→ WORK TO COMPLETE:
After locating the line that contains "Government & Politics (36, 98)" in the records below, write out exactly that line and each line after it through the one that contains "HOME (10, 61)", and nothing else.
========================
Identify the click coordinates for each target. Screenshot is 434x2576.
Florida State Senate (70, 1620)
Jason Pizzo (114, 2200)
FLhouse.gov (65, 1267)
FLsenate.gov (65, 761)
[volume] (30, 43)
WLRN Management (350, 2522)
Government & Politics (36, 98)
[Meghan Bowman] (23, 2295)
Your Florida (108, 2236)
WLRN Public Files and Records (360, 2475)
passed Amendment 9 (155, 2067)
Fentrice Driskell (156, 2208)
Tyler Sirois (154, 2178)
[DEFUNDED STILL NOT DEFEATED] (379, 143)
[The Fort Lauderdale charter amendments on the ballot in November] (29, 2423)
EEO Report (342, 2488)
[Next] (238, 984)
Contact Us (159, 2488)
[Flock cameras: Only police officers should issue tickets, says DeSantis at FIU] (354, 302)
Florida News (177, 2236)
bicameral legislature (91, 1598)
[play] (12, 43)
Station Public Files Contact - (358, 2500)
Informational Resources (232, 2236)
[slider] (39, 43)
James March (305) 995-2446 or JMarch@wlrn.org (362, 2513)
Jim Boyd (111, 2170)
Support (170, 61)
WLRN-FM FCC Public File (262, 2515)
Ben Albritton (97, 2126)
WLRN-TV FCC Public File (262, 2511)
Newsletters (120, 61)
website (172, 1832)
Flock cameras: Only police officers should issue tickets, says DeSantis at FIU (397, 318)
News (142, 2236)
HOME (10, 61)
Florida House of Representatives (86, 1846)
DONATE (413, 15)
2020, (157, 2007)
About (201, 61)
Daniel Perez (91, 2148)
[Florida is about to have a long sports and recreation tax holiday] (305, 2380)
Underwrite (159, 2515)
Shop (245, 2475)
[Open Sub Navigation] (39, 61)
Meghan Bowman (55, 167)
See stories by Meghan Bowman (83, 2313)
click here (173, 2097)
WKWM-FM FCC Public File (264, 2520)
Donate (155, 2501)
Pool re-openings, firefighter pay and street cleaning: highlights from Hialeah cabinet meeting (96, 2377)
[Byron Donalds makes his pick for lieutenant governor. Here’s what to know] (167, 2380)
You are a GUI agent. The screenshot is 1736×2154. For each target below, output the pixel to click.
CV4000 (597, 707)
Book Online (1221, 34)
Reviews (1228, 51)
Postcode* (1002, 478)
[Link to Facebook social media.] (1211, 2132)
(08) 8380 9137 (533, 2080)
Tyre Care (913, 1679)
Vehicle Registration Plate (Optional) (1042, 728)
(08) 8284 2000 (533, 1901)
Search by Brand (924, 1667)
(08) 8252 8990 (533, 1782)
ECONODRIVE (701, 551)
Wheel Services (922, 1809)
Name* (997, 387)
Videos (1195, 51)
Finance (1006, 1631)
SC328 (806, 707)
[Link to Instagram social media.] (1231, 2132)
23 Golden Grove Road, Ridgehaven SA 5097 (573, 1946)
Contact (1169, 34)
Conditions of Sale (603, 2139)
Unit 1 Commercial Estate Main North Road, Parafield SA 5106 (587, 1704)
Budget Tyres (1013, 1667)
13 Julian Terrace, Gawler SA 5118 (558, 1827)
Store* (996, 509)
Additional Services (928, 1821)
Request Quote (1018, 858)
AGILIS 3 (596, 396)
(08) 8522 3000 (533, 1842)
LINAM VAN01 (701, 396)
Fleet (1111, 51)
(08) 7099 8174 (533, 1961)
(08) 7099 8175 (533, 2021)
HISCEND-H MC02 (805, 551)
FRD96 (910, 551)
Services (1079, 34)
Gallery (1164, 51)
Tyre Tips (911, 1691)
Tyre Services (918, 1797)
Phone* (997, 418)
========================
→ REPLY:
Government & Politics (36, 98)
[Meghan Bowman] (23, 2295)
Your Florida (108, 2236)
WLRN Public Files and Records (360, 2475)
passed Amendment 9 (155, 2067)
Fentrice Driskell (156, 2208)
Tyler Sirois (154, 2178)
[DEFUNDED STILL NOT DEFEATED] (379, 143)
[The Fort Lauderdale charter amendments on the ballot in November] (29, 2423)
EEO Report (342, 2488)
[Next] (238, 984)
Contact Us (159, 2488)
[Flock cameras: Only police officers should issue tickets, says DeSantis at FIU] (354, 302)
Florida News (177, 2236)
bicameral legislature (91, 1598)
[play] (12, 43)
Station Public Files Contact - (358, 2500)
Informational Resources (232, 2236)
[slider] (39, 43)
James March (305) 995-2446 or JMarch@wlrn.org (362, 2513)
Jim Boyd (111, 2170)
Support (170, 61)
WLRN-FM FCC Public File (262, 2515)
Ben Albritton (97, 2126)
WLRN-TV FCC Public File (262, 2511)
Newsletters (120, 61)
website (172, 1832)
Flock cameras: Only police officers should issue tickets, says DeSantis at FIU (397, 318)
News (142, 2236)
HOME (10, 61)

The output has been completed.